--- RECORDS SUPPLIED Enclosed Below ---
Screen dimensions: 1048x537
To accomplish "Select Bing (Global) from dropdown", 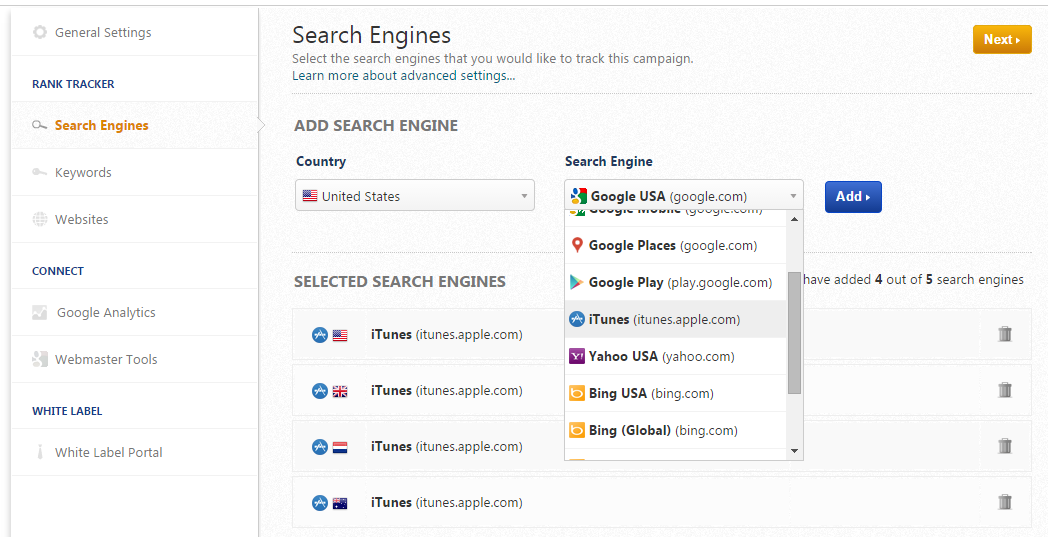I will [x=662, y=430].
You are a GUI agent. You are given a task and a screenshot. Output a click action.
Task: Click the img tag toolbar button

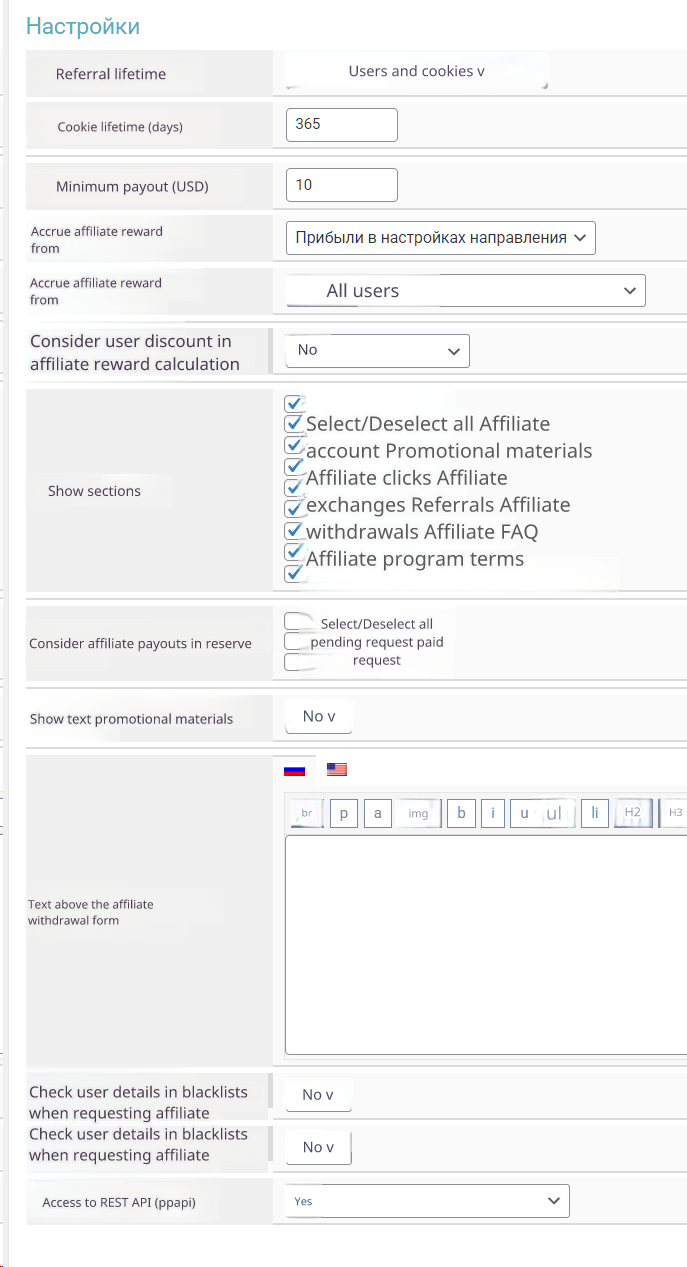click(x=418, y=813)
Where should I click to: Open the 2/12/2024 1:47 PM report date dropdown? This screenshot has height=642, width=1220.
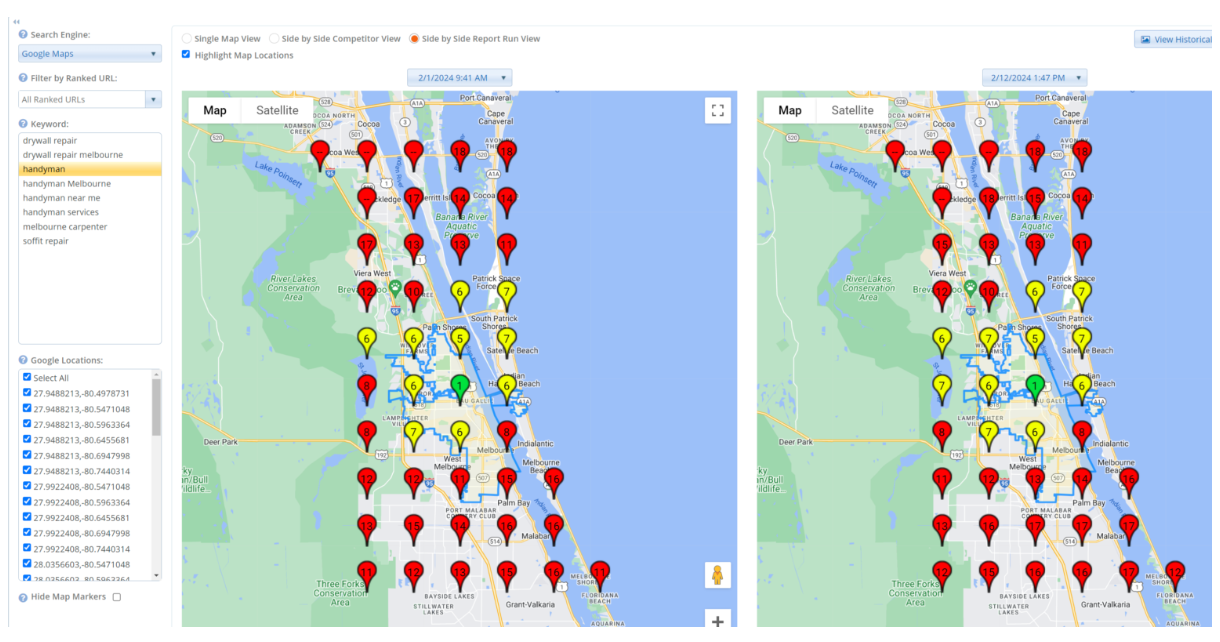tap(1034, 78)
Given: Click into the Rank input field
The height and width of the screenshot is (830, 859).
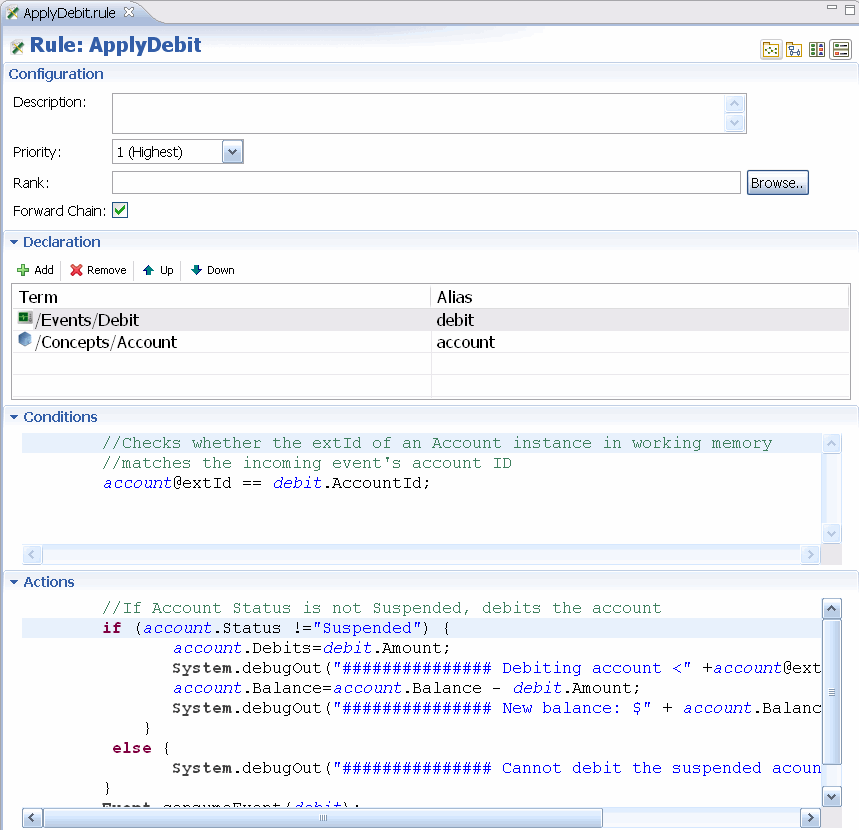Looking at the screenshot, I should 426,183.
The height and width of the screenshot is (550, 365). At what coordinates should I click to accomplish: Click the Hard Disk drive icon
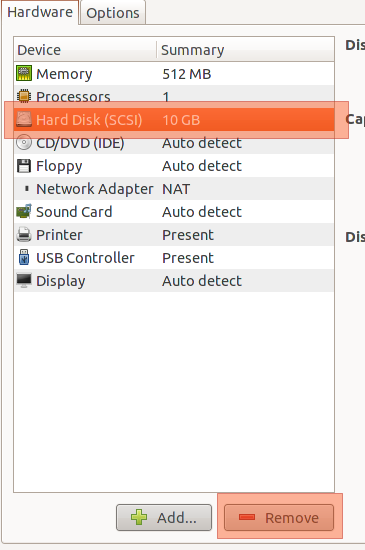(x=24, y=119)
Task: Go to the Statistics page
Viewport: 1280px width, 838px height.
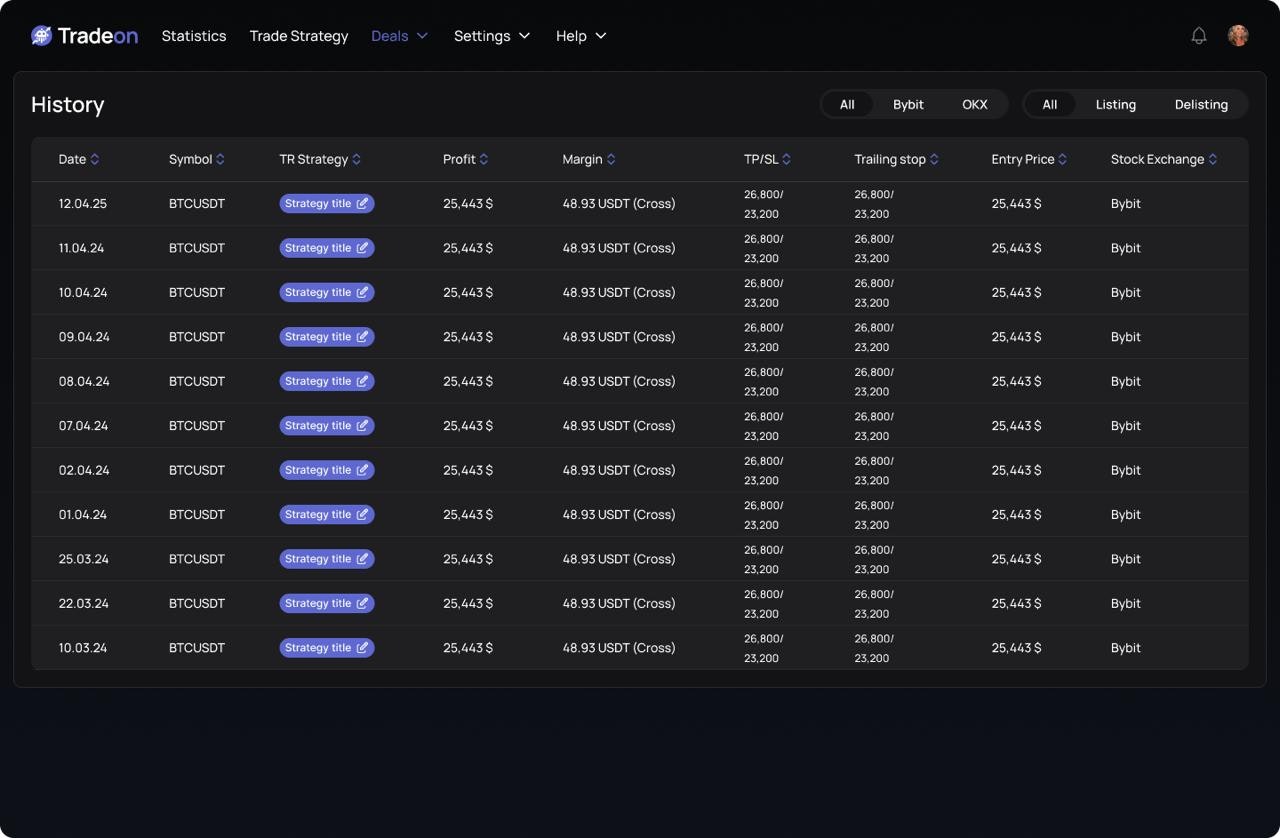Action: click(x=194, y=36)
--- End of Enclosed RECORDS SUPPLIED ---
#### [TASK DESCRIPTION]
Nothing but the lines from the one containing "You are a GUI" through the end of the entries should be written out, exactly and without pictures.

#### [SOLVED PROBLEM]
You are a GUI agent. You are given a task and a screenshot. Output a click action.
Task: Click the img tag toolbar button

click(x=418, y=813)
Where should I click to: Open the 2/12/2024 1:47 PM report date dropdown? This screenshot has height=642, width=1220.
tap(1034, 78)
Given: Click into the Rank input field
The height and width of the screenshot is (830, 859).
Looking at the screenshot, I should 426,183.
The height and width of the screenshot is (550, 365). At what coordinates should I click to accomplish: Click the Hard Disk drive icon
(x=24, y=119)
Task: Go to the Statistics page
Viewport: 1280px width, 838px height.
Action: click(x=194, y=36)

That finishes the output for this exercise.